● **Pekerjaan yang Diminta**: Kembalikan sepotong teks tentang Dipa Ma di bawah ini tanpa mengubah satu kata pun. Mulailah pada kata-kata yang memuat "Selama masa hidupnya", lalu berhenti setelah "kepada orang lain.".

● **Bagian Dokumen**:
Rabu, 29 November 2023

DIPA MA



Pada suatu kesempatan Sang Buddha menyebutkan nama-nama dari dua puluh satu siswa perumah-tangga terkemuka (upāsaka dan upāsaka) yang telah mencapai realisasi jalan (magga) dan buah (phala). Yang keempat dalam daftar ini kita temukan nama umat awam bernama Citta dari Macchikāsaṇḍa, dekat Sāvatthī (Aṅguttara Nikāya 6:120). Pada kesempatan lain Sang Bhagavā berkata kepada para bhikkhu: "Jika seorang ibu yang berbakti ingin memberi semangat kepada putera tunggal kesayangannya dengan cara yang benar, dia dapat mengatakan kepadanya: 'Cobalah menjadi seperti perumah-tangga Citta, sayangku, atau seperti perumah-tangga Hatthaka dari Ālavi.' Keduanya, Citta dan Hatthaka, adalah teladan dan standar pembimbing bagi umat awamku." Kini sudah lebih dari dua-ribu-lima-ratus tahun lewat sejak Sang Buddha mangkat, dan pertanyaan penting ini: Apakah ada seorang perumah-tangga yang bisa kita jadikan suri-tauladan di zaman ini?

 

Selama masa hidupnya yang bermula di permulaan abad kedua puluh hingga mendekati pergantian abad yang berikutnya, tokoh kita ini telah berhasil mengatasi tragedi-tragedi yang dialaminya dengan melakukan meditasi secara intens, lalu menjalani kehidupannya dengan tenang. Dia dikelilingi oleh keluarga-keluarga, para sahabat, dan siswa-siswanya. Dia menjadi tokoh penting dalam sejarah agama Buddha modern, dengan menjadikannya sebagai guru dan tauladan bagi masyarakat awam, yang mana mereka berupaya mencapai pencerahan sambil tetap menjalankan tanggung jawab keluarga. Kehidupannya merupakan sumber inspirasi besar bagi siswa-siswanya, banyak di antara mereka yang kemudian menyebarkan pesan dharma Buddhis versinya kepada orang lain.

 

Dipa Ma terlahir sebagai Nani Bala Barua pada tanggal 25 Maret 1911. Tempat kelahirannya adalah sebuah dusun kecil di Dataran Chittagong, dalam kawasan etno-linguistik Benggala di sebelah timur India, yang sejak tahun 1971 berada di bawah kekuasaan Republik Rakyat Bangladesh. Chittagong sendiri letaknya dekat dengan perbatasan Burma (kemudian berganti nama menjadi Myanmar). Meskipun jumlah umat Buddha di Bangladesh hanya 0,61 persen dari populasi penduduk di negeri itu, keluarga Nani berasal dari sebuah klen yang silsilahnya bisa ditelusuri hingga zaman Buddha Gautama. Orang-orang di komunitasnya menjalankan ritual dan adat istiadat Buddhis, namun mereka tidak sampai mempraktikkan meditasi dalam setiap ritual keagamaan mereka. Urusan pengembangan batin, seperti meditasi, hanya menjadi tradisi para bhikkhu dan bhikkhuni di negeri tersebut.

● **Materi**:
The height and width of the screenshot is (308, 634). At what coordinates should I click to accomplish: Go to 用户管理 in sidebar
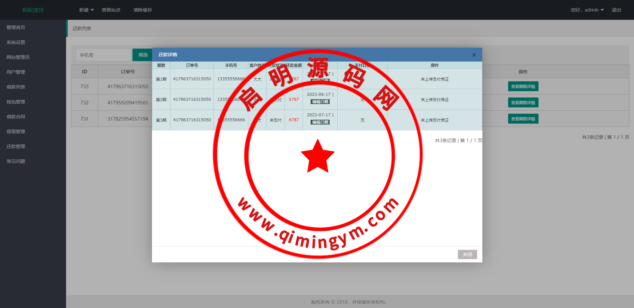[x=16, y=72]
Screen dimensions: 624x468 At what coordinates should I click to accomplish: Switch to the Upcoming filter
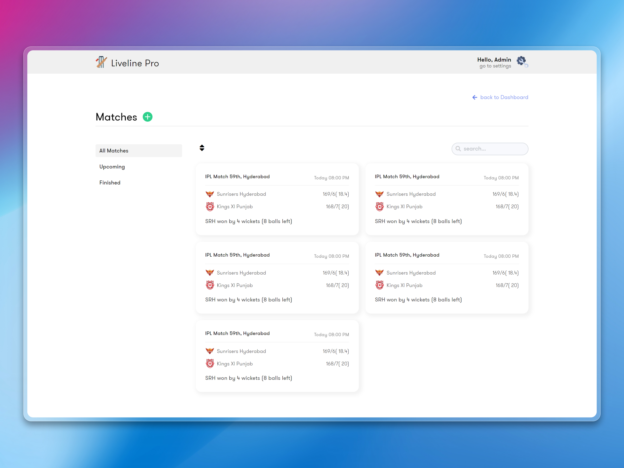(112, 166)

● **Hasil Tugas Ini**:
Selama masa hidupnya yang bermula di permulaan abad kedua puluh hingga mendekati pergantian abad yang berikutnya, tokoh kita ini telah berhasil mengatasi tragedi-tragedi yang dialaminya dengan melakukan meditasi secara intens, lalu menjalani kehidupannya dengan tenang. Dia dikelilingi oleh keluarga-keluarga, para sahabat, dan siswa-siswanya. Dia menjadi tokoh penting dalam sejarah agama Buddha modern, dengan menjadikannya sebagai guru dan tauladan bagi masyarakat awam, yang mana mereka berupaya mencapai pencerahan sambil tetap menjalankan tanggung jawab keluarga. Kehidupannya merupakan sumber inspirasi besar bagi siswa-siswanya, banyak di antara mereka yang kemudian menyebarkan pesan dharma Buddhis versinya kepada orang lain.